Krieg der Drachenköpfe

Nachdem Hongkong an China zurückgefallen ist und auch die Rückgabe von Macao bevorsteht, ist die chinesische Mafia in ihr Mutterland zurückgekehrt. In Südchina erlebt das organisierte Verbrechen eine systemüberschreitende Renaissance  ■ Von Sven Hansen

Für Chan Shek-chun fing das Jahr 1999 nicht gut an. Als der 48jährige Chinese, der in der portugiesischen Kolonie Macao bei Hongkong lebt, am 5. Januar von der Arbeit nach Hause kam, wartete im Treppenhaus bereits ein Killer auf ihn. Drei Schüsse überlebte er schwer verletzt. Macaos Polizei macht die Triaden – die chinesische Mafia – für den Anschlag verantwortlich. Denn Chan ist Direktor des Zentralgefängnisses von Macao, im Volksmund „Triadenhotel“ genannt. Die Anstalt beherbergt siebenhundert Mitglieder der kriminellen Geheimgesellschaften, darunter auch den mutmaßlichen Drachenkopf der 14-K-Triade, Wan Kuok-koi, bekannter unter dem Namen „Abgebrochener Zahn“. Der Mafiapate wurde am vergangenen 1. Mai nach dem Bombenanschlag auf das Auto von Macaos oberstem Mafiajäger, Antonio Marques Baptista, verhaftet.

Der Anschlag auf den Gefängnisdirektor ist bereits der vierte versuchte Auftragsmord 1999 in Macao und der sechste Anschlag auf Justizbeamte in jüngster Zeit. Seit über zwei Jahren liefern sich die Triaden blutige Machtkämpfe in der portugiesischen Kolonie, die am 20. Dezember mit ihren 450.000 fast ausschließlich chinesischen Einwohnern wie 1997 Hongkong (“ein Land – zwei Systeme“) an China zurückgegeben wird.

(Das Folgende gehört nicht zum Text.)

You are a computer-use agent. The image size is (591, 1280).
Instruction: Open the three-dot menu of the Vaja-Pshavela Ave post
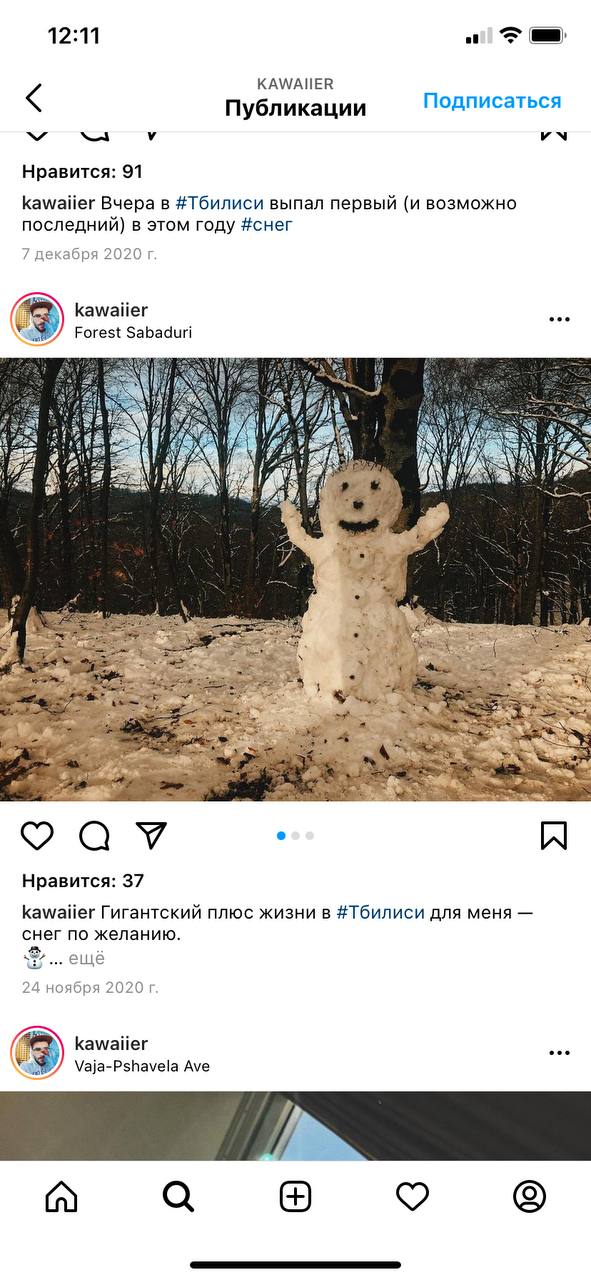coord(559,1053)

Das einst verschlafene Macao ist für das organisierte Verbrechen so interessant, weil die Stadt vom Glücksspiel lebt, das sonst in China mit Ausnahme der Pferderennen in Hongkong verboten ist. Macaos neun Spielcasinos erwirtschaften über die Hälfte der Einnahmen der Enklave.

Als Auslöser der Gewalt gelten Kämpfe zwischen den Triaden um die VIP-Räume in den Casinos. Diese Orte mit einem weit höheren Mindesteinsatz wurden an die Triaden „untervermietet“. Sie bieten zahlungskräftigen Spielern nicht nur alles von Spielchips bis zu Prostituierten, sondern auch Wucherkredite auf Stundenbasis, um das Weiterspielen zu ermöglichen, wenn das eigene Geld verspielt wurde. Auch die Möglichkeit der Geldwäsche macht die VIP-Räume für die Triaden attraktiv. Denn laut Mafiajäger Baptista sind die Triaden in Macao auch bei Schleppergeschäften, beim Waffenschmuggel, der Zuhälterei, dem Kidnapping und allem anderen aktiv, womit Geld zu verdienen ist.

Jahrelang schienen Polizei und Triaden in Macao friedlich zu koexistieren. Doch dann eskalierten die Konflikte unter den Geheimgesellschaften. „Macaos organisiertes Verbrechen degenerierte zum desorganisierten Verbrechen“, schrieb die Far Eastern Economic Review aus dem benachbarten Hongkong. Macaos Triaden hatten sich im Immobiliensektor verspekuliert, gleichzeitig drang Konkurrenz aus Hongkong und China in die Kolonie. 1997 verdoppelte sich die Zahl der Morde, brutale Exekutionen auf offener Straße sorgten für Schlagzeilen und begannen Touristen abzuschrecken. Versuche der Regierung, die Bevölkerung zu beruhigen, halfen wenig. Unbescholtene Bürger bräuchten keine Angst zu haben, sagte Sicherheitsminister Manuel Soares Monge, denn: „Die Triaden sind Profis, die verfehlen niemals ihr Ziel.“

Auch von Peking ermahnt, sah sich die Kolonialregierung gezwungen, gegen die Triaden vorzugehen. Damit gerieten Polizei und Justiz ins Schußfeld. Kurz vor der Rückkehr nach Europa wollen nur noch wenige portugiesische Polizisten ihr Leben in Macao riskieren, während ihre chinesischen Kollegen wissen, daß es für sie in der kleinen Stadt kein Entrinnen gibt. Während 14 K allein in Macao laut Triadenjäger Baptista über zehntausend Mitglieder zählt, hat Macao nur 4.500 Polizei- und Justizbeamte. Um im Zentralgefängnis die Sicherheitsmaßnahmen verschärfen zu können, mußte Lissabon im Oktober eigens neun Gefängniswärter aus Portugal einfliegen, die als unkorrumpierbar galten. Am 14. Dezember wurden sie Ziel eines Anschlags. Ein Beamter starb, ein weiterer wurde schwer verletzt.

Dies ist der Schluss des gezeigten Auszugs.